Taranto è la provincia italiana che, nel primo semestre 2014, ha fatto registrare l’incremento più alto di esportazioni sul semestre 2013. Di cosa? Lo dice a chiare lettere la stessa pubblicazione ISTAT: metalli di base e prodotti in metallo, esclusi i macchinari (+ 64%), coke e prodotti petroliferi raffinati (+240%), prodotti dell’attività di trattamento dei rifiuti (+ 93%). A chi scrive vengono in mente due soli nomi di aziende: ILVA ed ENI di Taranto. Insomma, il boom è ascrivibile ad un fisiologico rimbalzo – dopo il crollo – della domanda d’acciaio e prodotti petroliferi fabbricati in un’unica inquinatissima città della Puglia: Taranto.

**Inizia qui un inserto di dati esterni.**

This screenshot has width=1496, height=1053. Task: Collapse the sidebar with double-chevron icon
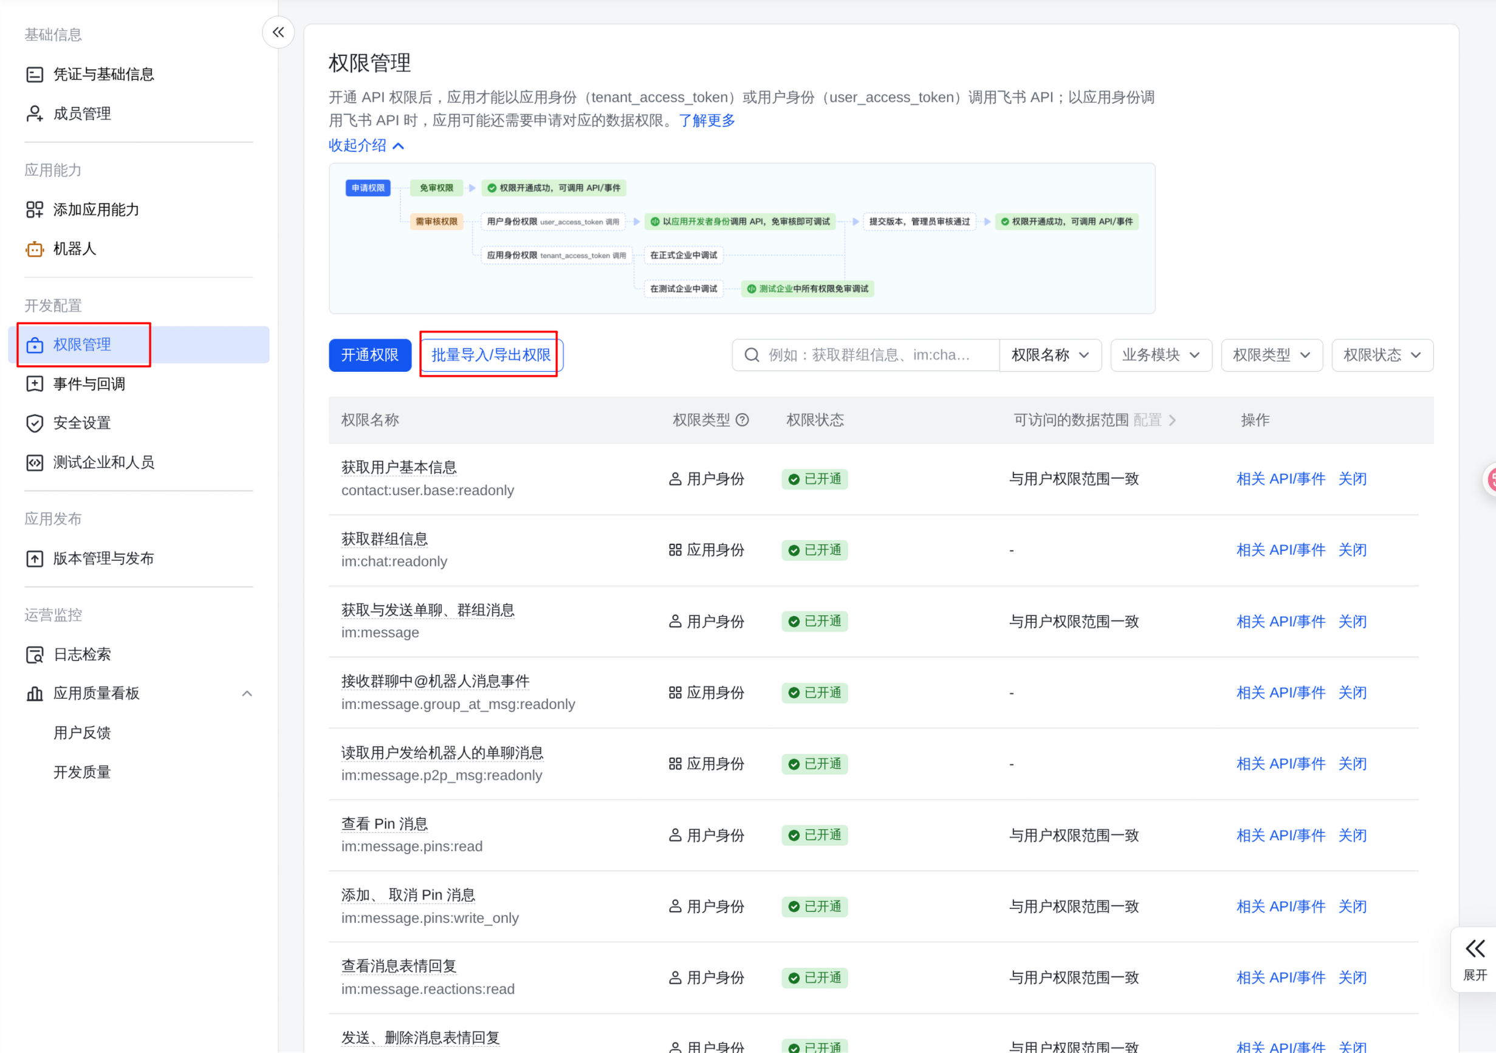tap(278, 33)
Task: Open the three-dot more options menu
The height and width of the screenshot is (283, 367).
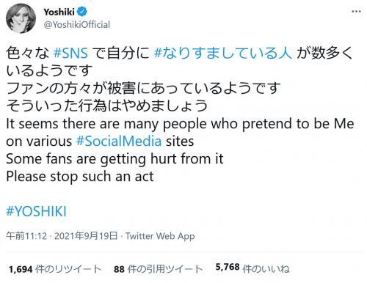Action: pos(356,12)
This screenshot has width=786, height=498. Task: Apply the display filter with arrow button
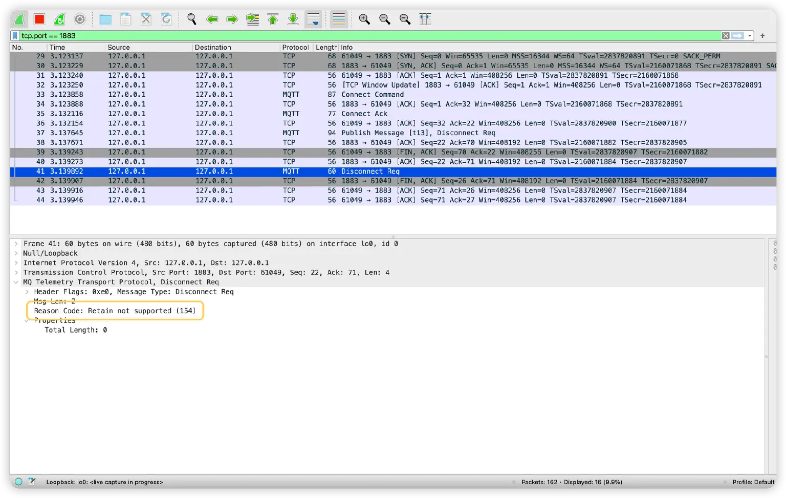[737, 35]
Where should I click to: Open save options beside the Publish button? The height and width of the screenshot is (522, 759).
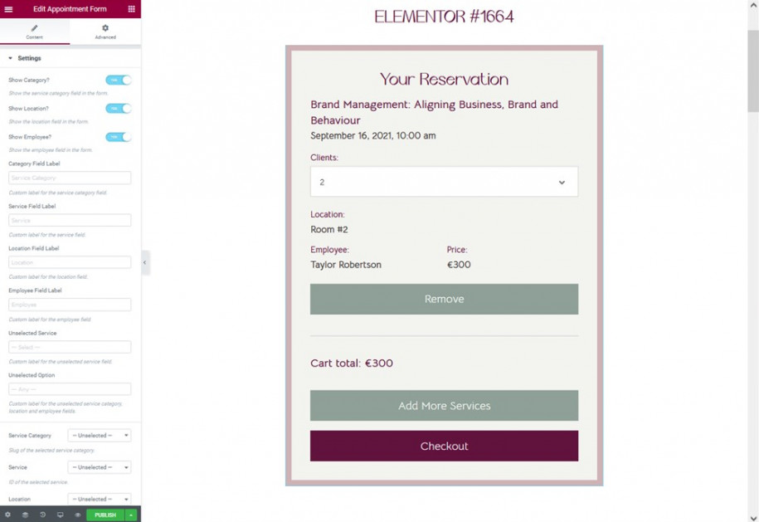[131, 515]
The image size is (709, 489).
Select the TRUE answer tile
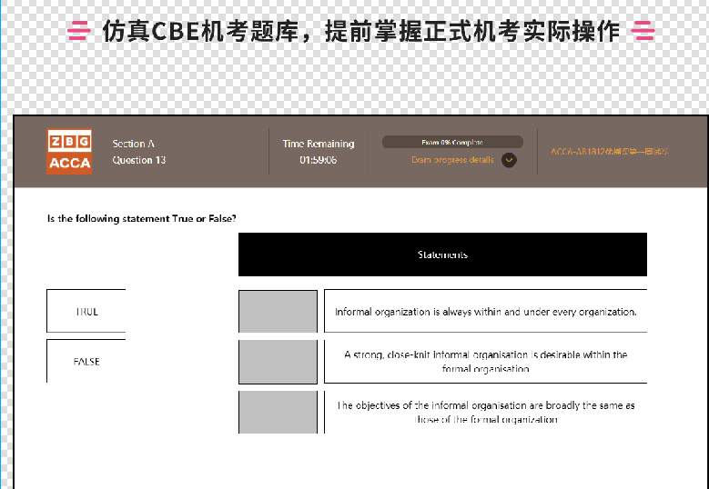pyautogui.click(x=86, y=312)
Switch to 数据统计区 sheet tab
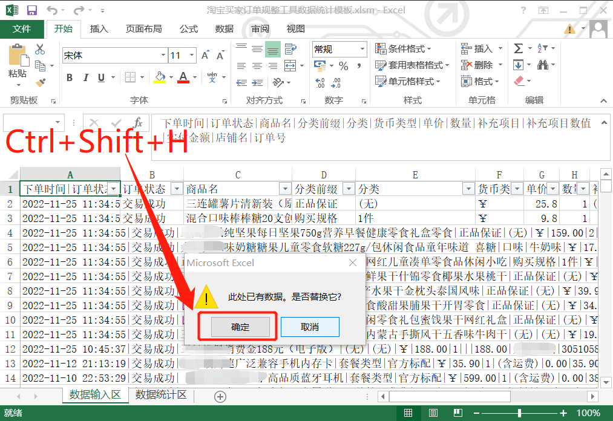The height and width of the screenshot is (421, 613). [161, 396]
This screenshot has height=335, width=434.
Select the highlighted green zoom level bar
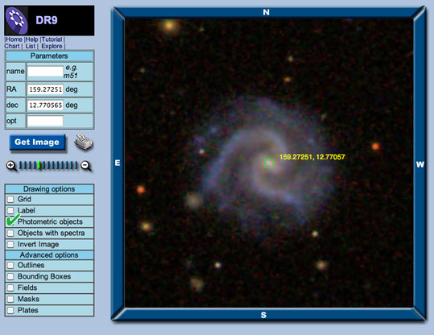39,165
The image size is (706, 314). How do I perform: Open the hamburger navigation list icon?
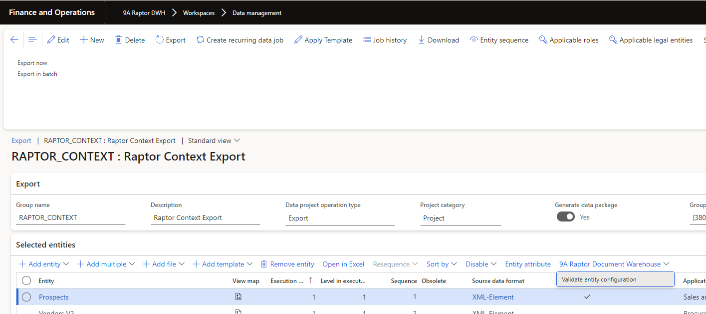pyautogui.click(x=32, y=40)
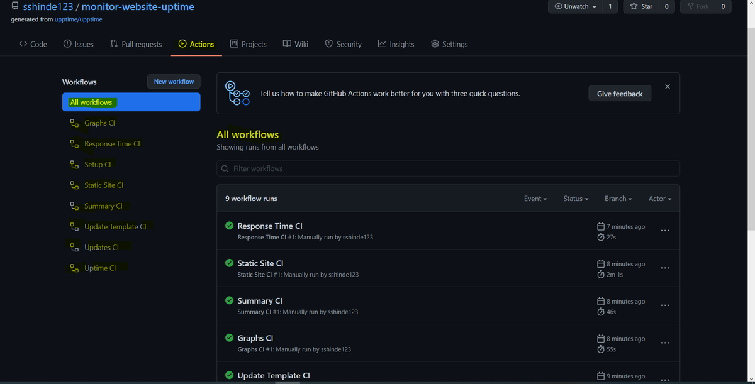Open the Insights tab
This screenshot has height=384, width=755.
coord(396,44)
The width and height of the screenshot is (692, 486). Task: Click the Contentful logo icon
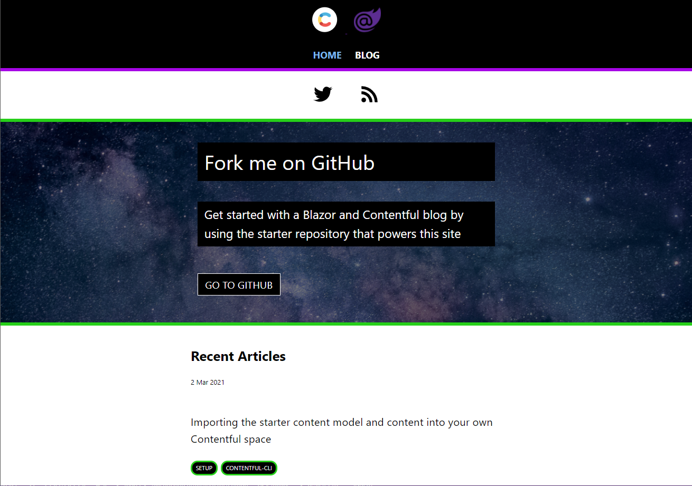pyautogui.click(x=325, y=20)
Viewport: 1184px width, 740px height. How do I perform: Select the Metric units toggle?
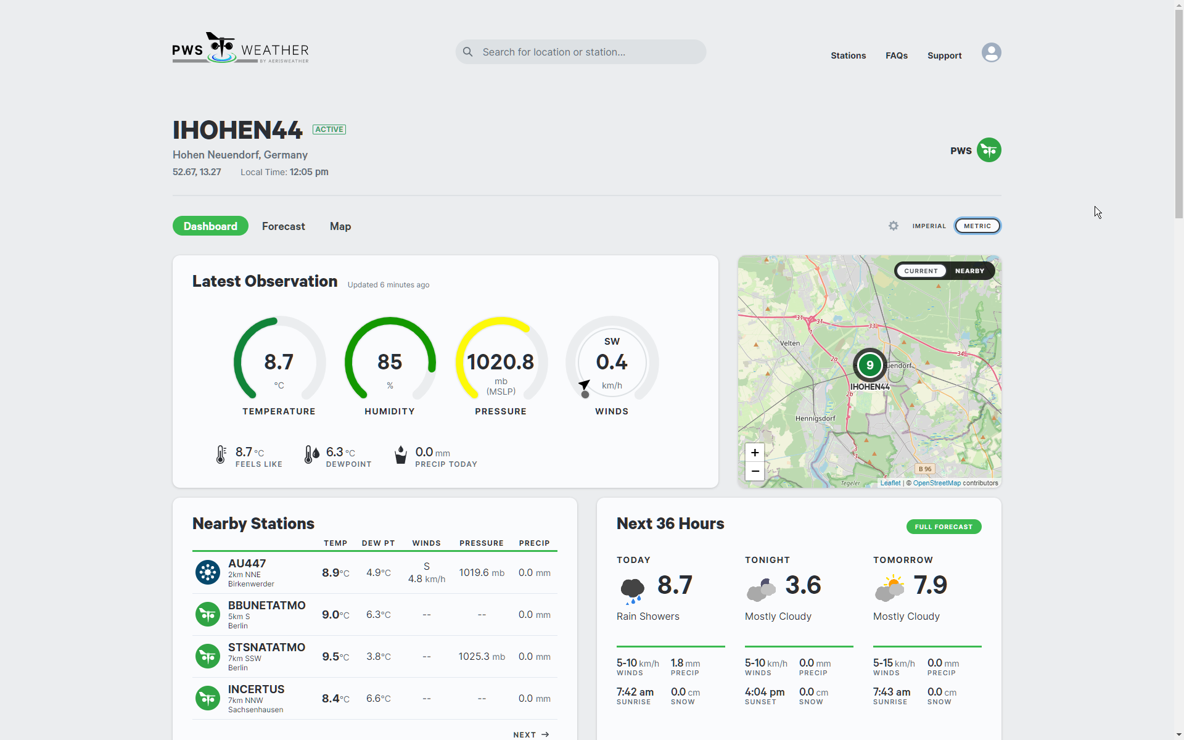click(x=977, y=226)
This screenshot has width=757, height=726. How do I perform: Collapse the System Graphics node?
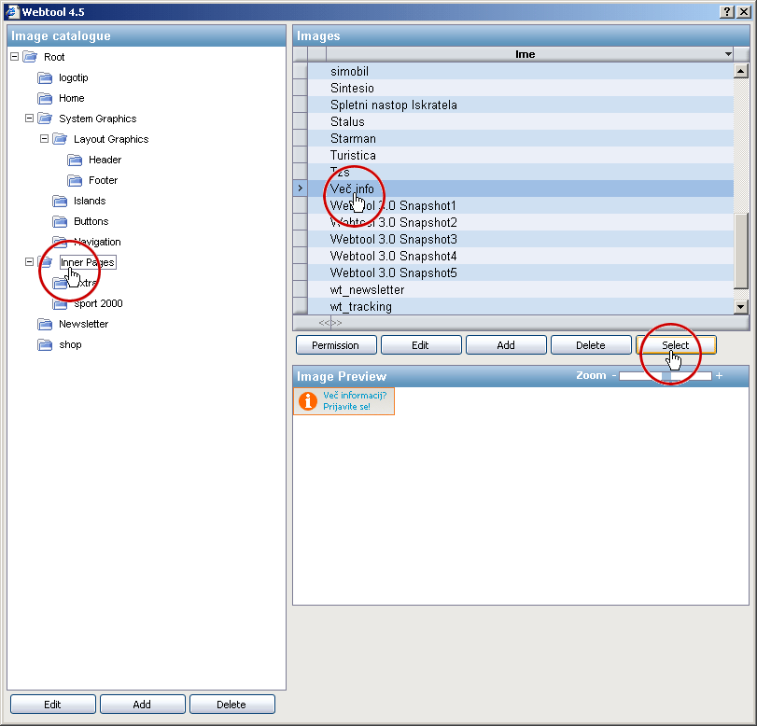click(x=29, y=119)
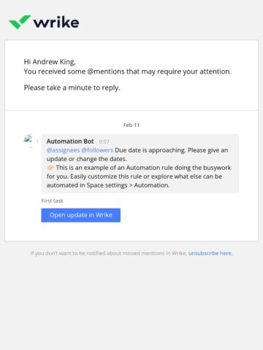Click the gray Automation Bot comment bubble
The height and width of the screenshot is (350, 263).
[140, 163]
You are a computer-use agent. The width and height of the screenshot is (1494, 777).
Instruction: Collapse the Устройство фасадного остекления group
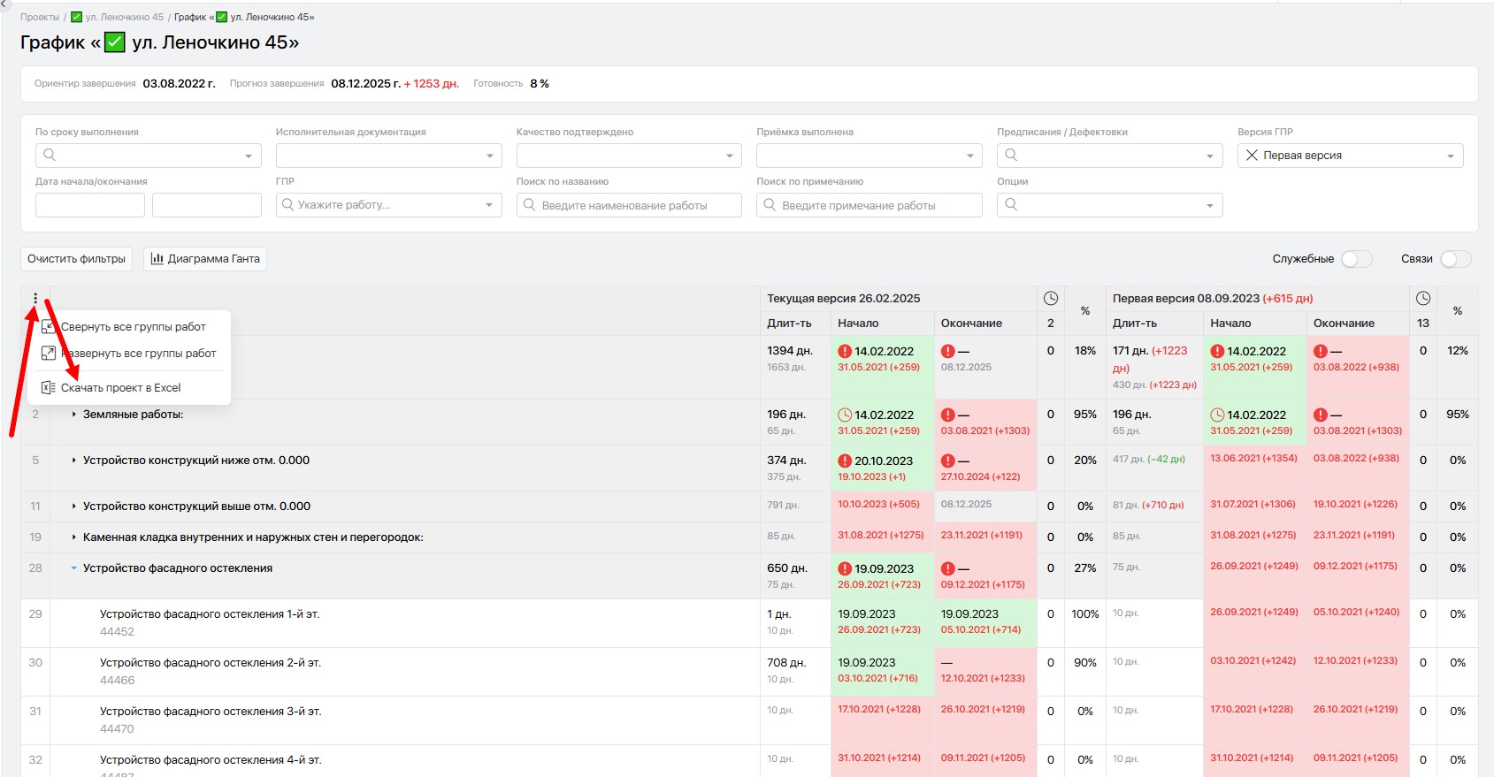pos(73,568)
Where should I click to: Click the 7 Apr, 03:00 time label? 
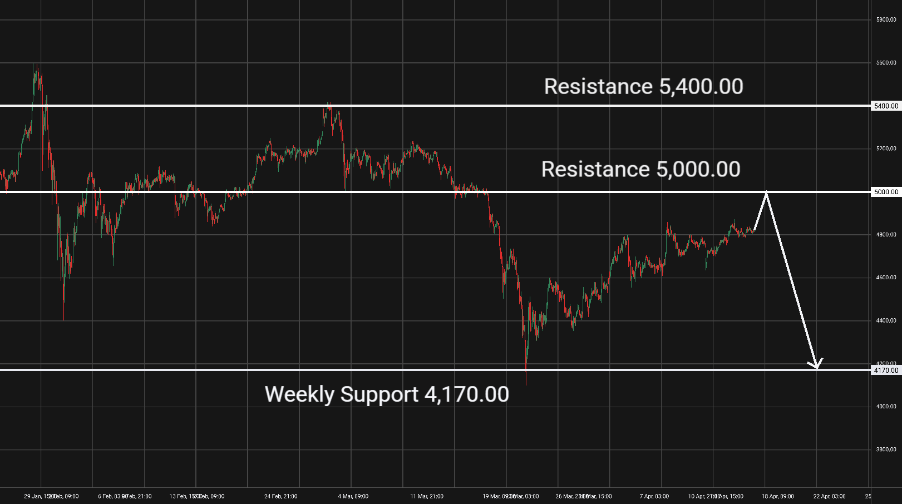[x=654, y=496]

Senza entrare nel merito di impegnativi discorsi sulla necessità o meno di implementare importanti industrie di base in un paese che voglia definirsi sviluppato e senza soffermarsi sull’accenno di Vendola molto mainstream alla capacità di attrarre investimenti privati (da sinistra sarebbe il caso di parlare di investimenti pubblici), l’importanza istituzionale delle persone che hanno sbandierato il dato grezzo, e il non secondario particolare che la “E” di SEL sta per Ecologia, imporrebbero maggiore attenzione ai reali fattori che determinano questi miracoli statistici, stante i “prezzi” che – dati epidemiologici ed economici e studi ufficiali alla mano – le popolazioni sopportano.
Del “prezzo” economico delle malattie da inquinamento a Taranto parleremo prossimamente con la Dott.ssa Paola Biasi, dottoranda in Economia dello Sviluppo alla Facoltà di Economia di Firenze, dove si è laureata in Economia con una tesi sulle esternalità negative prodotte a Taranto (costi dell’inquinamento); del prezzo economico della monocoltura dell’acciaio parleremo con Adele Di Fabbio, dottoressa di ricerca in Istituzioni e Politiche Comparate all’Università degli Studi di Bari con una tesi sui meccanismi socio-economici e cognitivi che inibiscono il rinnovamento e la riconversione dell’area di Taranto, Membro di Regional Studies Association, dopo la specializzazione in Public Policy ottenuta presso la University of Nottingham, in Inghilterra.
Per queste due donne pugliesi, talmente legate alla propria terra da avervi dedicato parte dei propri studi, la “strada giusta” è stata quella che le ha portate, rispettivamente, a Firenze ed Amburgo, nonostante gli indicatori nazionali ed internazionali di cui sopra, come spesso succede alle giovani promesse che la nostra terra continua ad esportare con l’acciaio.